Stored records:
------------------------
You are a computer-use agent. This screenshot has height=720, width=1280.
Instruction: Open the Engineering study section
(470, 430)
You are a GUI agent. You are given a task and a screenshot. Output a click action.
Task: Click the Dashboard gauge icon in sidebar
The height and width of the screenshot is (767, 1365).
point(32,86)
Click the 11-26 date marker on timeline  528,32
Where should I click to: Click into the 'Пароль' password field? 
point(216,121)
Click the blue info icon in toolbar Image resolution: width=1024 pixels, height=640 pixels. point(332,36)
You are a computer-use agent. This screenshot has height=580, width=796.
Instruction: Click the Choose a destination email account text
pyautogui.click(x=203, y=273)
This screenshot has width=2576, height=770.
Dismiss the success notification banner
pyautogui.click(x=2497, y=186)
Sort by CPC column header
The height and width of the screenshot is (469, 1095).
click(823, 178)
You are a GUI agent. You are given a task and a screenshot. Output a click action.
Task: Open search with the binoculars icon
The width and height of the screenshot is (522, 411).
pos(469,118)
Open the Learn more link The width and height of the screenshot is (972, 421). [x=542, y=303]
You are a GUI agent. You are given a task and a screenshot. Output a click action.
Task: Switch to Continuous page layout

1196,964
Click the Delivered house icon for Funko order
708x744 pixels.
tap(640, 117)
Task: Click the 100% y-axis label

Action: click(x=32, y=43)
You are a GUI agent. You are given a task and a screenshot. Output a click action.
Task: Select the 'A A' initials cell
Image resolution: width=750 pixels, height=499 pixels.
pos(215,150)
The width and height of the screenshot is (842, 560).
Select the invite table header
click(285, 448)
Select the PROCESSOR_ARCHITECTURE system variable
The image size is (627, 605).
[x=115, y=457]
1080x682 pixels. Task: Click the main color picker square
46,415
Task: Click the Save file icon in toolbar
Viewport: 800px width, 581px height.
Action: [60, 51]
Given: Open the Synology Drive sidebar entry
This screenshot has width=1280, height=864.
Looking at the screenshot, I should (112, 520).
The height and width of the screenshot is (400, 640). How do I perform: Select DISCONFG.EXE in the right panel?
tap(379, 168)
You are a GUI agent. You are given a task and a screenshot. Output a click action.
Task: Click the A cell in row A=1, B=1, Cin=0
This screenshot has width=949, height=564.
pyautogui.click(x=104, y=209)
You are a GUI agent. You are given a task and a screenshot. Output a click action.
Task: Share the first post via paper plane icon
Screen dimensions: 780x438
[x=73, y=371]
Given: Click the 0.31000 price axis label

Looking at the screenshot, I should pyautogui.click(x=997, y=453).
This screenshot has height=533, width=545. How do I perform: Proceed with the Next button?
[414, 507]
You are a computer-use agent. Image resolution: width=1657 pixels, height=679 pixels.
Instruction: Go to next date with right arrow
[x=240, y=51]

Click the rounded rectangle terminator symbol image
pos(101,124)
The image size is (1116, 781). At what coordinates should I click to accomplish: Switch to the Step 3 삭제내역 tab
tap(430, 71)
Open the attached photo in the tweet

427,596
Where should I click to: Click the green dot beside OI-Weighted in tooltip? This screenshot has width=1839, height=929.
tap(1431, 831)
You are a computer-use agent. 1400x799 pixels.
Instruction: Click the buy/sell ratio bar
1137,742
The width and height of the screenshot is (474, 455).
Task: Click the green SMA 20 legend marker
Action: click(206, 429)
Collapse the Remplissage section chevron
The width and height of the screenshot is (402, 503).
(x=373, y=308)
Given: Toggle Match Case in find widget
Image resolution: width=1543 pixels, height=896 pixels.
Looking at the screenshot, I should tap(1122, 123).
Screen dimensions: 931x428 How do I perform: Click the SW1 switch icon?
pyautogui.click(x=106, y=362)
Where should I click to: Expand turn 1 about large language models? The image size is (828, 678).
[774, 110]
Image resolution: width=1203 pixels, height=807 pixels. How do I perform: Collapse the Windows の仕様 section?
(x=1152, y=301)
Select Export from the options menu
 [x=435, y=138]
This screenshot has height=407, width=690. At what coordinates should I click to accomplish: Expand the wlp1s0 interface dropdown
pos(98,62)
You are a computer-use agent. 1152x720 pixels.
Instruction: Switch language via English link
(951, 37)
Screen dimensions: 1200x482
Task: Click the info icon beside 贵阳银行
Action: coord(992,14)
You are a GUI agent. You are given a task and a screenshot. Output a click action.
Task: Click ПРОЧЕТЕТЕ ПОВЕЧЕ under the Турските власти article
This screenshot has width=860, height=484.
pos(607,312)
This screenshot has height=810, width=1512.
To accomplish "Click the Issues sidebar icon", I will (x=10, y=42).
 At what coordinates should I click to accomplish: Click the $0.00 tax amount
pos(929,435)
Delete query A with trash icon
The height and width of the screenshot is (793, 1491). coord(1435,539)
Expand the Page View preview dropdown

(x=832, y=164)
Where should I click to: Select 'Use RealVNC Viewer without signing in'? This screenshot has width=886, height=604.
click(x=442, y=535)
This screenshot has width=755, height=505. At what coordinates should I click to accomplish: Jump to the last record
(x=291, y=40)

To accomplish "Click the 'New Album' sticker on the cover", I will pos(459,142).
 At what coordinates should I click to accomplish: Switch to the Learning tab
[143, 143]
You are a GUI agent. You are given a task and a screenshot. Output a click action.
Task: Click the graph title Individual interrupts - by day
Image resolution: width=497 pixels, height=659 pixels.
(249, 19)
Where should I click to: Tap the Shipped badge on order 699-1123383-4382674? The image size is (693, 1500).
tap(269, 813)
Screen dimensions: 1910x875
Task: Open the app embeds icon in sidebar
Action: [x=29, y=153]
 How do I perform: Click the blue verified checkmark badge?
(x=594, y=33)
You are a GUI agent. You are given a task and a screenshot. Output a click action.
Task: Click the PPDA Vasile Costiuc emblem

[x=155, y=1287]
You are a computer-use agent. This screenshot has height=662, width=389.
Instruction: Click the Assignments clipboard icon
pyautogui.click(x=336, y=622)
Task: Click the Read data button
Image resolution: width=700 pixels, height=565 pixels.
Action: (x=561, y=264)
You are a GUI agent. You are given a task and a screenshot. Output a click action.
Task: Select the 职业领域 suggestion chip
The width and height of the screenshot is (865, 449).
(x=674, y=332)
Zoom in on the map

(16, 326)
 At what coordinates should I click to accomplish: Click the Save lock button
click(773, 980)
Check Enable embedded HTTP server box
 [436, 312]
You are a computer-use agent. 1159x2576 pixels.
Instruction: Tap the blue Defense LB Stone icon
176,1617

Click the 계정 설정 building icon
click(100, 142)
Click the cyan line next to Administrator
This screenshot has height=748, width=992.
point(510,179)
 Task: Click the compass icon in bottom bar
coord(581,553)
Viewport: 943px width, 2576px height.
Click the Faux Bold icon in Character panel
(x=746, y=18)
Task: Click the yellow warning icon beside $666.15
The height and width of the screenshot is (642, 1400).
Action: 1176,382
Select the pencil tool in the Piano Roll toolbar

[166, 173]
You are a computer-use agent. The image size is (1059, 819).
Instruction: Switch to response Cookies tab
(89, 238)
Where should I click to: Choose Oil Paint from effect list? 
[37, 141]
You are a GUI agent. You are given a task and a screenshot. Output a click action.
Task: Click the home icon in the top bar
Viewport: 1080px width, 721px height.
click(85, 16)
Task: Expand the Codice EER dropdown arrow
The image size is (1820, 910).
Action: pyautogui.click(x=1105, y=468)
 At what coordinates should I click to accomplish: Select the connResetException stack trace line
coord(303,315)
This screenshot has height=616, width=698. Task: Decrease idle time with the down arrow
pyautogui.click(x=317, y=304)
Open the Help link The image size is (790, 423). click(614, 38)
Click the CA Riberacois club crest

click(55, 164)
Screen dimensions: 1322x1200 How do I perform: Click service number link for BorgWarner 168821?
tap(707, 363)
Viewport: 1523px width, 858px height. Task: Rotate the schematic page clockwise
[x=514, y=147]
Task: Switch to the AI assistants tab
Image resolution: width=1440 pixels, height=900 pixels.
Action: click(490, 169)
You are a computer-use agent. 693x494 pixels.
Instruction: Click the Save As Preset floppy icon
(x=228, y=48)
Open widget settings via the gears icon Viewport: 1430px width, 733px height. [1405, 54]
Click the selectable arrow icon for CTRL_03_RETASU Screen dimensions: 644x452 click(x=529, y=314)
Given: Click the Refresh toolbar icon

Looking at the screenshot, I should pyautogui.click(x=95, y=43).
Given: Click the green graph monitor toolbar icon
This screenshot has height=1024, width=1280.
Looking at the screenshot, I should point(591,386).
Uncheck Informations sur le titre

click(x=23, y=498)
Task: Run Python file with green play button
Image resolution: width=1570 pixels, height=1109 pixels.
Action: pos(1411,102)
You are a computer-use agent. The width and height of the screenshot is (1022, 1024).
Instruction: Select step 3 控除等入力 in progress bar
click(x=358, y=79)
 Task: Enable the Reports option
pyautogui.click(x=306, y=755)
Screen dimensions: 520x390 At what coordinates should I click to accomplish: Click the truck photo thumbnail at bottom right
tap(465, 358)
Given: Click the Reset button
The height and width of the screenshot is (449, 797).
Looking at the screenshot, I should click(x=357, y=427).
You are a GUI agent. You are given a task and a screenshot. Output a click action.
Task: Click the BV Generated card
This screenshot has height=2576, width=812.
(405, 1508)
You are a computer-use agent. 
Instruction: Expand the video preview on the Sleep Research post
------------------------
§ About this task:
Gather each line in the entries above where the string "graph" is found.

§ Answer to this task:
Task: Click the graph title Individual interrupts - by day
Given: Click the green graph monitor toolbar icon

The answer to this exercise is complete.